■ Work task
Retype the mailing-list post below about running a pole pig transformer for a coil, reproducing every line word for word.

■ Exercise passage
◆ ◆ ◆ ◆

Re: New Pole Pig user

At 08:39 PM 1/16/99 -0700, Tesla List wrote:
>Original Poster: Matthew Wenger <m-wenger-at-uiuc.edu> 
>I am a new subscriber to this list and I am building my first coil over
>1KVA. I have been searching the archives for information on using and
>maintaining pole pigs, but I still have a few questions I was hoping
>someone could answer.  I recently obtained two (15KVA and a 10KVA, one is
>my backup) surplus transformers (110V in - 14,400V out) and need to limit
>them to 2.5 or 3KVA for my current coil project.  I have seen many systems
>that are anywhere from 7.5 to 100KVA.  My first question is:  where do
>people get the power to run these large systems?  In order to run my coil I
>will probably have to plug it into plain old 110V plugs and in order to get
>3KVA that means drawing 27.27 amps, not possible as far as I can tell.  I
>MAY be able to hook up to 220V, but I still would like to know how people
>build large systems at their homes.  I am also concerned about limiting the
>current to my pig.
>As I said earlier, I need to limit the input power to my coil to 3KVA.  I
>would like some suggestions for the best way to do this.  I'd like to use a
>welder to do the job, but I don't know where to get an inexpensive one.  If
>I plug it into a 110V outlet that means It has to limit the draw to 27 amps
>(13A for 220V).  I can find a welder that does that, but it's only 10% duty
>cycle.  What kind of ratings do I need to have for my coil to be on for a
>few minutes at a time?
>I would like to learn how to do accurate calculations for tesla coil
>systems.  I was wondering if there is a way I can find the appropriate
>equations and information to relate these to real systems (ie. calculation
>for impedence of a transformer; how to relate that to the value I need for
>the capacitor, and other such things).  Can anyone suggest any good sources
>for this information?  I would like to try using a synchronous rotary gap
>for this coil and since the components all need to be fairly well matched
>(since the gap speed cannot be adjusted) I need to calculate for and use
>well matched pieces.

◆ ◆ ◆ ◆

■ Given information
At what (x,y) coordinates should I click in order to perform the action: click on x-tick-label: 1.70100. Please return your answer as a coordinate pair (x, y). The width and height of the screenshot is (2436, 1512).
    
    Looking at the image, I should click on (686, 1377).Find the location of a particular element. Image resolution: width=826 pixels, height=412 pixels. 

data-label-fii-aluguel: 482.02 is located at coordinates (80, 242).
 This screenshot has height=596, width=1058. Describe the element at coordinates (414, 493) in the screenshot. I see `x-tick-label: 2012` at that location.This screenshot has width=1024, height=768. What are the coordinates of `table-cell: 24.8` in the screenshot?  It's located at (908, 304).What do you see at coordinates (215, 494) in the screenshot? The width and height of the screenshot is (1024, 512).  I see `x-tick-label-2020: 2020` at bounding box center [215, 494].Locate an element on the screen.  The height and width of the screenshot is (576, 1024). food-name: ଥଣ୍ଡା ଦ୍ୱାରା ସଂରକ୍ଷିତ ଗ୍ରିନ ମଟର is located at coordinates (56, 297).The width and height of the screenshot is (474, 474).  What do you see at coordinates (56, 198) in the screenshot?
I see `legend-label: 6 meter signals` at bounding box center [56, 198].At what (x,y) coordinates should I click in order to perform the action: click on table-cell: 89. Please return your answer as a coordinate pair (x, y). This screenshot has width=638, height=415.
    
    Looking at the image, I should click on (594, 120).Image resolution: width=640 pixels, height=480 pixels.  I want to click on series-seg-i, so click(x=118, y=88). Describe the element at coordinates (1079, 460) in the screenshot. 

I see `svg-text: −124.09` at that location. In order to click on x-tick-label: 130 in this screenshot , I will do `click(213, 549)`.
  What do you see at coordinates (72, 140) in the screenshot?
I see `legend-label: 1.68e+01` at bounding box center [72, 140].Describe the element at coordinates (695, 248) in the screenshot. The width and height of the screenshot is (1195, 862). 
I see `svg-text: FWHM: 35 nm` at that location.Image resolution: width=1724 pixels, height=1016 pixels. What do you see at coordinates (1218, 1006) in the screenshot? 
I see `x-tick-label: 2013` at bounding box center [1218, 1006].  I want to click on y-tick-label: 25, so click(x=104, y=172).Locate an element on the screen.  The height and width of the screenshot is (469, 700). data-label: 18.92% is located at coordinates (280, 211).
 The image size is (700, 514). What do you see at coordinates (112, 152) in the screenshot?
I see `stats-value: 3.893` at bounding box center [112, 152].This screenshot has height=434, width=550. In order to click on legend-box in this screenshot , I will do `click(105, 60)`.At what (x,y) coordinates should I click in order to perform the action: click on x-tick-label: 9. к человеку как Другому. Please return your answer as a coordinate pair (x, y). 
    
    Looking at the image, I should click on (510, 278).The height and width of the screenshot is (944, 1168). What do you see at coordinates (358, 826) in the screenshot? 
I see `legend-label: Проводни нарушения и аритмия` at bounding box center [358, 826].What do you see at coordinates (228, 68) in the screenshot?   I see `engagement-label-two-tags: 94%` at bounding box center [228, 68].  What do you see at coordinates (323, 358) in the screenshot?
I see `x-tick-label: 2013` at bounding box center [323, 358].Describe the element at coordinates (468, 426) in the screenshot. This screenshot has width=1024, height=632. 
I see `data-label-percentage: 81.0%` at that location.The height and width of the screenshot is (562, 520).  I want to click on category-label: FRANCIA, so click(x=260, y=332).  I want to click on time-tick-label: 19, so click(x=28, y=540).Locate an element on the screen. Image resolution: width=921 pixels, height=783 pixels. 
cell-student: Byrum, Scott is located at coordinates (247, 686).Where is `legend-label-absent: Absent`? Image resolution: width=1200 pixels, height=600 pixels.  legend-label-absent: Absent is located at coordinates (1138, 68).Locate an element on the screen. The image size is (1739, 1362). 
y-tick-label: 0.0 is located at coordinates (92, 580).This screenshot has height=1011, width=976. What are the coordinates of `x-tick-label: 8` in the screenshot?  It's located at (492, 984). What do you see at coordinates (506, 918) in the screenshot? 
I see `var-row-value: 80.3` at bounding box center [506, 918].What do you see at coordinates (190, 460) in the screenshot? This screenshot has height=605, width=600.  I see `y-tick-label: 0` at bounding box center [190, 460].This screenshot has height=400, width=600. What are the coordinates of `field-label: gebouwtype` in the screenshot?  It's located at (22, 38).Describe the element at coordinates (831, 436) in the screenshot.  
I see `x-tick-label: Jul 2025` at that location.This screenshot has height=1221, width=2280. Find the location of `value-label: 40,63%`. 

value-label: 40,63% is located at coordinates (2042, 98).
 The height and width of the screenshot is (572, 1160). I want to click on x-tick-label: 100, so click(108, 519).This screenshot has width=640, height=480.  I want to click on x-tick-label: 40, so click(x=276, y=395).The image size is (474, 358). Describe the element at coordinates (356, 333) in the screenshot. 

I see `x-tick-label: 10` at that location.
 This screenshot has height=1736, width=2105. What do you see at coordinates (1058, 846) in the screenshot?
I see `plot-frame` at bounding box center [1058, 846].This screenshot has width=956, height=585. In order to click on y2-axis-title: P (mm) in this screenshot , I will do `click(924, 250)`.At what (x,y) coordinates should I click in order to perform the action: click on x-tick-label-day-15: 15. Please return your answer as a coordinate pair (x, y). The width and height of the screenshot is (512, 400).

◆ ◆ ◆ ◆

■ Solution to this problem
Re: New Pole Pig user

At 08:39 PM 1/16/99 -0700, Tesla List wrote:
>Original Poster: Matthew Wenger <m-wenger-at-uiuc.edu> 
>I am a new subscriber to this list and I am building my first coil over
>1KVA. I have been searching the archives for information on using and
>maintaining pole pigs, but I still have a few questions I was hoping
>someone could answer.  I recently obtained two (15KVA and a 10KVA, one is
>my backup) surplus transformers (110V in - 14,400V out) and need to limit
>them to 2.5 or 3KVA for my current coil project.  I have seen many systems
>that are anywhere from 7.5 to 100KVA.  My first question is:  where do
>people get the power to run these large systems?  In order to run my coil I
>will probably have to plug it into plain old 110V plugs and in order to get
>3KVA that means drawing 27.27 amps, not possible as far as I can tell.  I
>MAY be able to hook up to 220V, but I still would like to know how people
>build large systems at their homes.  I am also concerned about limiting the
>current to my pig.
>As I said earlier, I need to limit the input power to my coil to 3KVA.  I
>would like some suggestions for the best way to do this.  I'd like to use a
>welder to do the job, but I don't know where to get an inexpensive one.  If
>I plug it into a 110V outlet that means It has to limit the draw to 27 amps
>(13A for 220V).  I can find a welder that does that, but it's only 10% duty
>cycle.  What kind of ratings do I need to have for my coil to be on for a
>few minutes at a time?
>I would like to learn how to do accurate calculations for tesla coil
>systems.  I was wondering if there is a way I can find the appropriate
>equations and information to relate these to real systems (ie. calculation
>for impedence of a transformer; how to relate that to the value I need for
>the capacitor, and other such things).  Can anyone suggest any good sources
>for this information?  I would like to try using a synchronous rotary gap
>for this coil and since the components all need to be fairly well matched
>(since the gap speed cannot be adjusted) I need to calculate for and use
>well matched pieces.